Tomasz Borkowski

Personal information
- Full name: Tomasz Borkowski
- Date of birth: 30 November 1972 (age 53)
- Place of birth: Gdańsk, Poland
- Height: 1.79 m (5 ft 10 in)
- Position: Defender

Team information
- Current team: Poland U15 (women) (head coach)

Senior career*
- Years: Team / Apps / (Gls)
- 1993–1995: Lechia Gdańsk / 11 / (0)
- 1995–1996: Bałtyk Gdynia / 17 / (1)
- 1996–1998: Lechia Gdańsk / 61 / (3)
- 1998–2002: Lechia-Polonia Gdańsk / 106 / (1)
- 2002: Unia Tczew
- 2003–2005: Lechia Gdańsk / 61 / (4)
- Total:  / 256 / (9)

Managerial career
- 2006–2007: Lechia Gdańsk
- 2008–2010: Lechia Gdańsk II
- 2016–2025: AP Orlen Gdańsk
- 2026–: Poland U15 (women)

= Tomasz Borkowski =

Polish association football player

Tomasz Borkowski (born 30 November 1972) is a Polish professional football manager and former player. He is currently in charge of the Poland women's national under-15 team.

==Senior career==

The majority of Borkowski's career was spent with Lechia Gdańsk, playing in total 258 games and scoring ten goals in all competitions during his three spells with the club (including his time with Lechia-Polonia Gdańsk). During his playing career, he also had two brief stints with Bałtyk Gdynia, where he played for a season, and Unia Tczew, where he only played for six months.

============

◆ YOUR TASKS
(a) Turn the paragraph in the Tomasz Borkowski page that begins "The majority of Borkowski's career" into a short bulleted list that keeps its main facts.
(b) Write the next part of the Tomasz Borkowski page, picking up after its final paragraph.
The material that comes next is separate from the Tomasz Borkowski page.

◆ STORED DATA
============

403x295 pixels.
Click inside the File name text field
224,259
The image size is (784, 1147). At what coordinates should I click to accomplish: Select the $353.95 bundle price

============

◆ OUTPUTS
(a)
- Spent most of his career at Lechia Gdańsk over three spells, counting his time with Lechia-Polonia Gdańsk
- Played 258 games and scored ten goals for Lechia in all competitions
- Had a brief stint at Bałtyk Gdynia, playing one season
- Had a brief stint at Unia Tczew, playing only six months

(b)
==Coaching career==

Since his retirement, Borkowski has gone into coaching, with his first management spell in 2006 with Lechia Gdańsk. He spent one season as the Lechia first team manager,. before he joined the Lechia's second team as their manager in 2008. After spending time at various youth levels with Lechia, he left as a coach of the club in 2011, joining the newly established AP Orlen Gdańsk, which focused on the development of youth players in its academy. Borkowski earned his UEFA Pro Licence in 2014. In 2016 Borkowski, became the manager of the AP Orlen Gdańsk women's team, leading the team from the third division to the Ekstraliga, Poland's top division of women's football, in 2020. On 26 May 2025, it was announced Borkowski would leave his post at the conclusion of the 2024–25 season.

On 26 March 2026, he was announced as the new head coach of the Poland women's national under-15 team, replacing Katarzyna Barlewicz.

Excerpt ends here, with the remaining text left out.